Brett Boren, 28, speaks Swahili and is fascinated by the countries and cultures of the African continent. A few years ago, he traveled to the Democratic Republic of the Congo, where he had a life-changing discussion.
You mentioned you speak Swahili. Can you tell me about that?
I studied Swahili for three years in college. I’ve always been very interested in Africa. I can speak it quite well. I definitely need some practice, though.
Is that how you ended up traveling to the Congo?
I have a very close friend who invited me to stay with her family there. She lives in D.C., but she was going back and invited me back with her. And so, I spent two weeks there.
How did it make you more observant?
It was 2016. So there’s a Chabad in Kinshasa. It has a very eclectic mix of people. There were people doing security. There were Israelis doing contracting. And there was one
Ashkenazi guy. He runs a number of businesses, including department stores, the second-largest brewery in the country and a bunch of other things.
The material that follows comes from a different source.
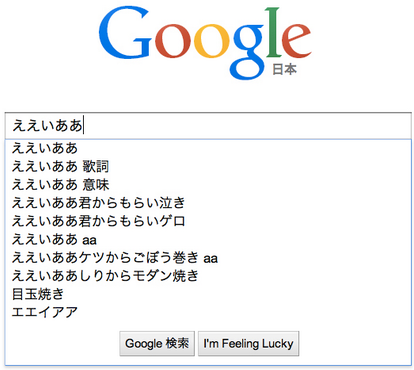The image size is (414, 370).
Task: Click the blue capital G in logo
Action: pyautogui.click(x=125, y=33)
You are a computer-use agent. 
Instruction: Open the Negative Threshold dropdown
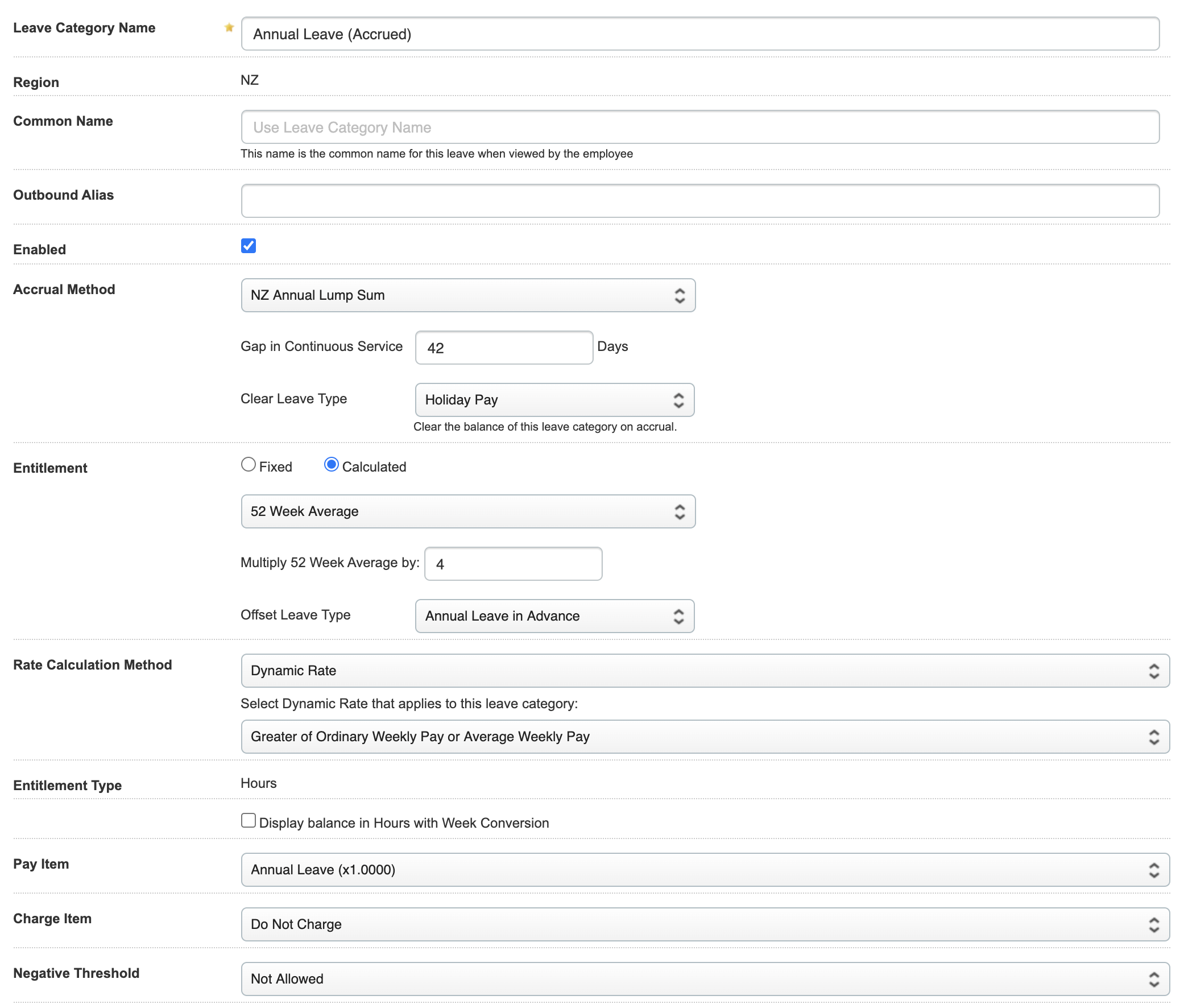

I did two Shabbats at the Chabad and for the second one, he invited me over to his house and we did Havdalah together [to mark the end of Shabbat and the
beginning of the week].
It was my first time doing Havdalah. And while I there, we had a long conversation on Jewish life and resources, kids and whatever else. And it left a very positive impression on me. Definitely did a lot of soul searching.
We have a lot of Jewish resources in D.C. that a lot of people don’t really take full advantage of. And that was part of the conversation this interaction had sparked. I wanted to be [more] involved with Jewish life and [then it was] figuring out how to make that work for myself.
What was your relationship to Judaism like growing up?
We had the occasional Shabbat dinner. I went to Jewish day school, but it was never anything my parents felt that should be incorporated in our day-today lives. I think a major difference after coming back from the Congo and having that conversation with myself was that I think these things are important and I want to practice them every day. And I want them to have a real relationship with me.
How is that working?
There are different milestones. And keeping kosher was the first thing. It happened about two years ago. I still eat [non-kosher] vegetarian now. A lot of people who keep kosher eat that as well. It’s sort of difficult in D.C. Shomer Shabbos [Shabbat observant] — it’s been over a year.
I haven’t set goalposts for myself. It’s just when I felt like I was ready to incorporate something different, I just did it. I moved into an apartment and I said I wanted to be shomer Shabbos in this apartment.
It so happened both my roommates were there already, and so it really worked out that they were able to help me. Being in an environment where you’re keeping these roles with other people and [are in a] sphere with other people who are in the same boat as you are [helps.]
Are you going back to Africa?
I’m going to Tanzania in December. Just to see the country and how it’s changed. I lived there for a year [before Congo]. I didn’t really explore the country. I definitely love the hospitality. That’s something that people who haven’t been to the region don’t necessarily know.